Viaggio in Parrocchia / San Francesco, uno sguardo dietro la facciata turistica

La parrocchia di San Francesco è popolata da gente di ogni ceto sociale: casalinghe, operai, professionisti, pensionati, famiglie con bambini e ragazzi. Merito anche della Messa, particolarmente curata nella liturgia grazie a ben quattro organisti che si alternano all’antico e pregiato Lingiardi, e a canti tradizionali che tutti conoscono.
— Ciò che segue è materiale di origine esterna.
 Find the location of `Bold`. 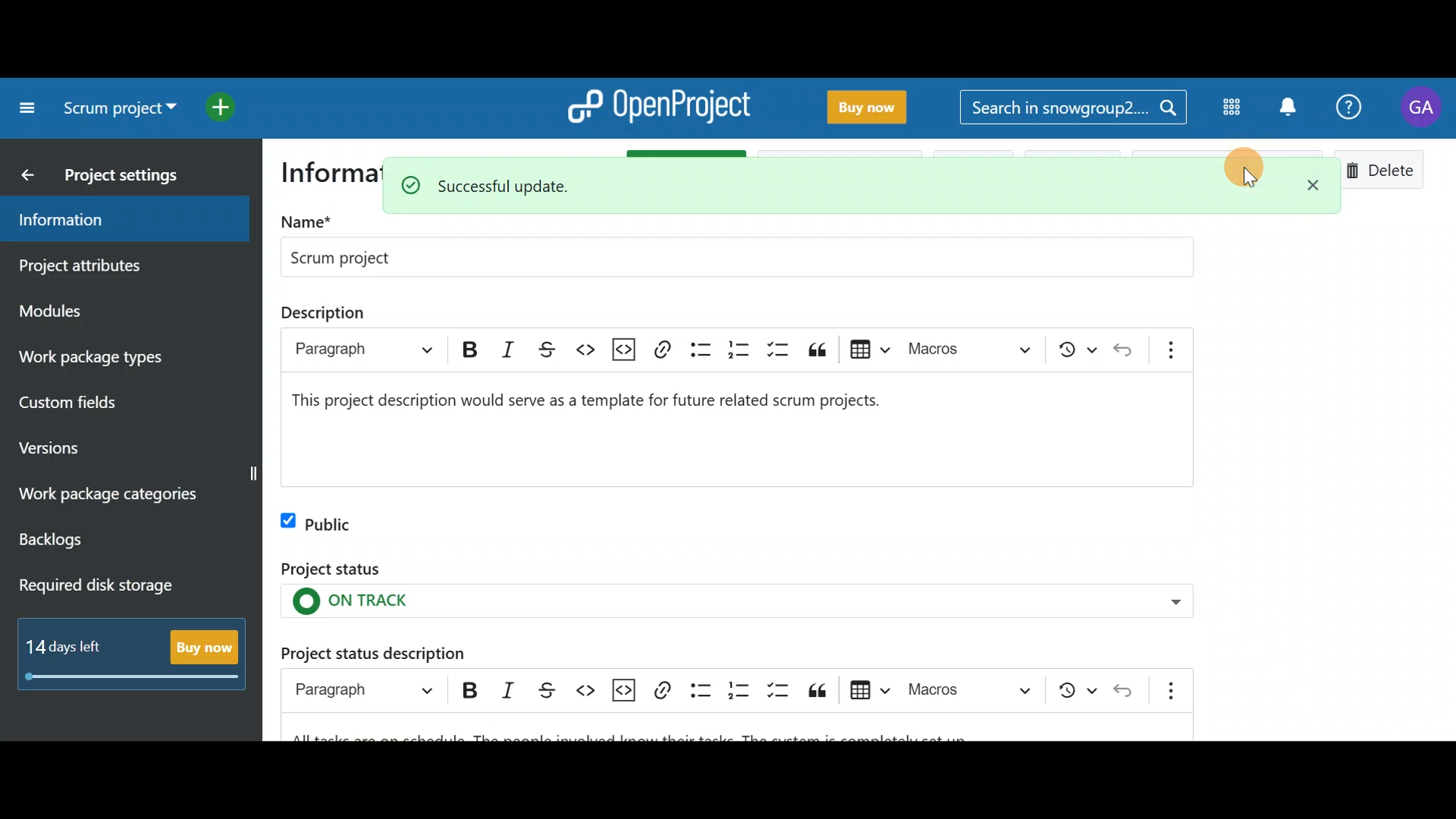

Bold is located at coordinates (469, 690). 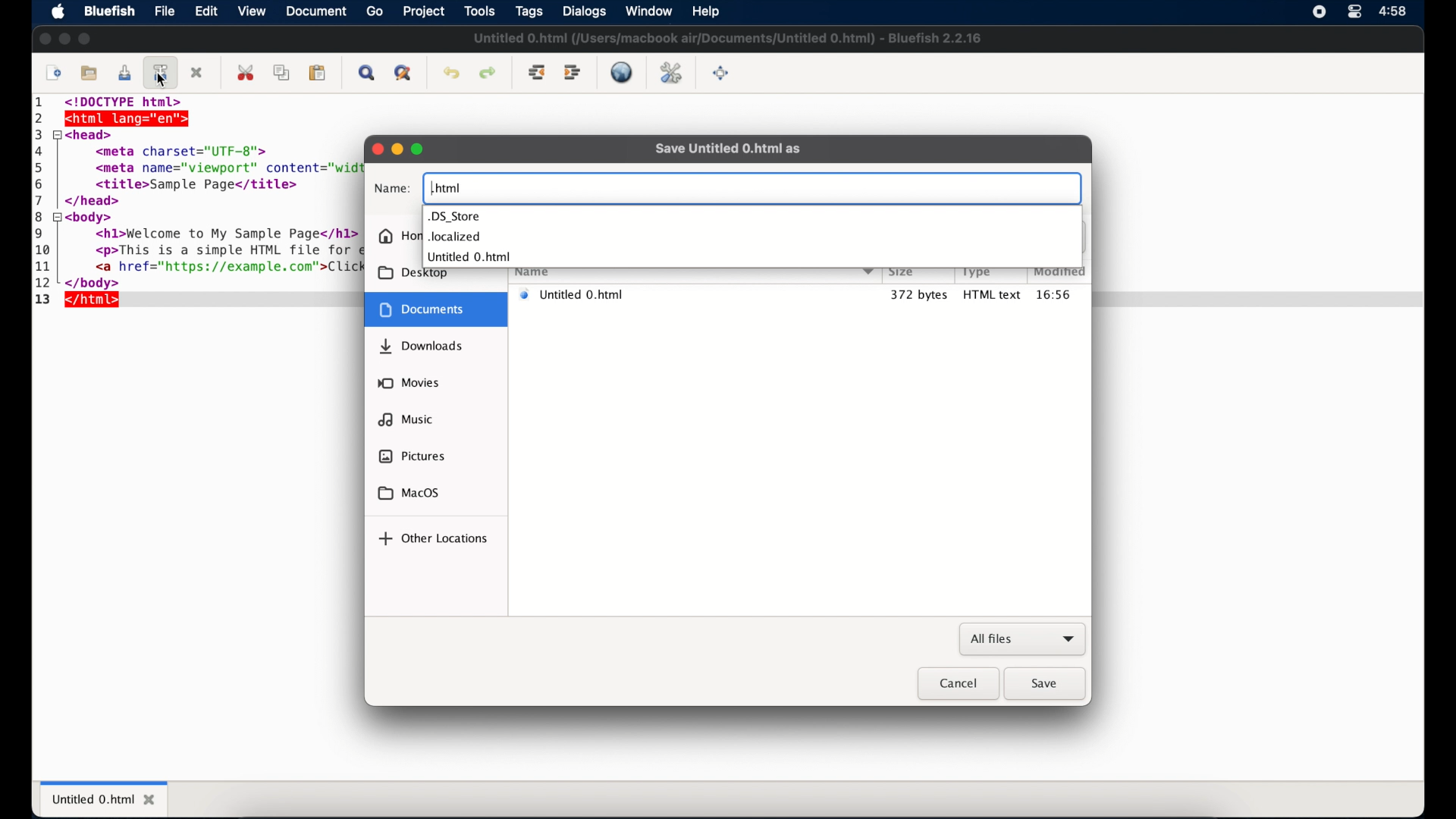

COMUNITA’ Il parroco don Paolo Bonato è stato per molti anni cancelliere vescovile, ed è tuttora direttore dell’archivio diocesano con annessa biblioteca, ma oltre ai documenti conosce bene le persone e i loro problemi quotidiani: che a Vigevano, anche in una piccola parrocchia centrale come quella di San Francesco non mancano. L’imponente chiesa, abbellita da una fontana con una bellissima statua del poverello d’Assisi, è adiacente alla casa natale dello scrittore Lucio Mastronardi, e annovera all’esterno una cappellina che ospita i resti di quattro frati, e che insieme alla scultura del santo è meta di molti turisti. «Qui ero stato coadiutore di monsignor Ornati a partire dal 1987 – racconta don Bonato – e quando sono tornato come parroco 16 anni fa la gente mi ha accolto bene perché ero praticamente di casa. Il quartiere con l’andar del tempo si è spopolato perché hanno ristrutturato molte abitazioni, ma i fedeli sono comunque tantissimi, e partecipano numerosi alle funzioni, soprattutto il sabato sera e la domenica mattina. Ci sono anche alcune famiglie molto benestanti, ma per lo più il mio “gregge” è composto da gente comune. Sono tutti volenterosi, e partecipano attivamente alle iniziative che organizziamo in parrocchia, dalle raccolte di fondi per le suore Mariste di Brescia, fondate da monsignor Pierre Chanel, ai momenti conviviali come la festa patronale il 4 ottobre e la mostra missionaria delle due ultime settimane di ottobre, dove i fedeli portano torte, confetture, sottaceti».

AUGURIO I bambini del catechismo dai 120 dei “tempi d’oro” si sono ridotti a 35, con cinque catechisti, uno per classe. E i battesimi sono passati da una media di 45 a 15 ogni anno. Il calo demografico, insomma, si fa sentire. Ma di cosa avrebbe più bisogno la comunità? «Di spazi fisici, di ambienti più ampi che favoriscano una sensibilità maggiore da parte dei fedeli. Abbiamo solo tre aule e un piccolo cortile che nei momenti di festa si riempie subito, mentre per i momenti ludici ci appoggiamo all’oratorio dell’istituto Negrone». Cosa augura ai suoi parrocchiani?

Di continuare a essere attenti e sensibili così come sono adesso. Ora ci prepariamo a vivere il centenario francescano che ricorrerà nel 2026, con una particolare attenzione alla spiritualità tipica di questo santo, che attira molti fedeli e che viene ricordato anche il 2 agosto con la festa del Perdono di Assisi.

«Donare al prossimo, come Gesù»

A 33 anni Gabriele Becciolini per la parrocchia ha fatto di tutto: chierichetto, poi capo dei ministranti, catechista, membro del consiglio pastorale, curatore dei rapporti con i giovani, coordinatore dell’oratorio all’istituto Negrone. «Ho lavorato su tutti i fronti, soprattutto nell’oratorio cittadino su cui la parrocchia di San Francesco convoglia le forze. Bisogna mantenere viva una realtà che si crea, come la nascente unità pastorale che ci vede insieme al Duomo e a San Pietro martire, con tre obiettivi: giovani, carità, famiglia».

Gabriele è impiegato amministrativo all’Asst, e nel tempo libero partecipa alle iniziative dell’Oftal per i malati a Lourdes. É stato tra i fondatori della Fuci (Federazione universitari cattolici italiani), e ha fatto parte della commissione sport. Da cosa nasce questo impegno quotidiano, per il quale bisogna trovare spazio dopo il lavoro? «E’ una passione che nasce per donare al prossimo per spirito d’iniziativa, come ha fatto Gesù. I giovani con gli animatori possono trovare il conforto dell’amicizia. A volte basta un semplice “grazie”, non bisogna dare niente per scontato, ma essere gentili. Donare è un elemento fondamentale del messaggio evangelico, se no è inutile andare in chiesa: bisogna veicolare quello che ascoltiamo durante la Messa».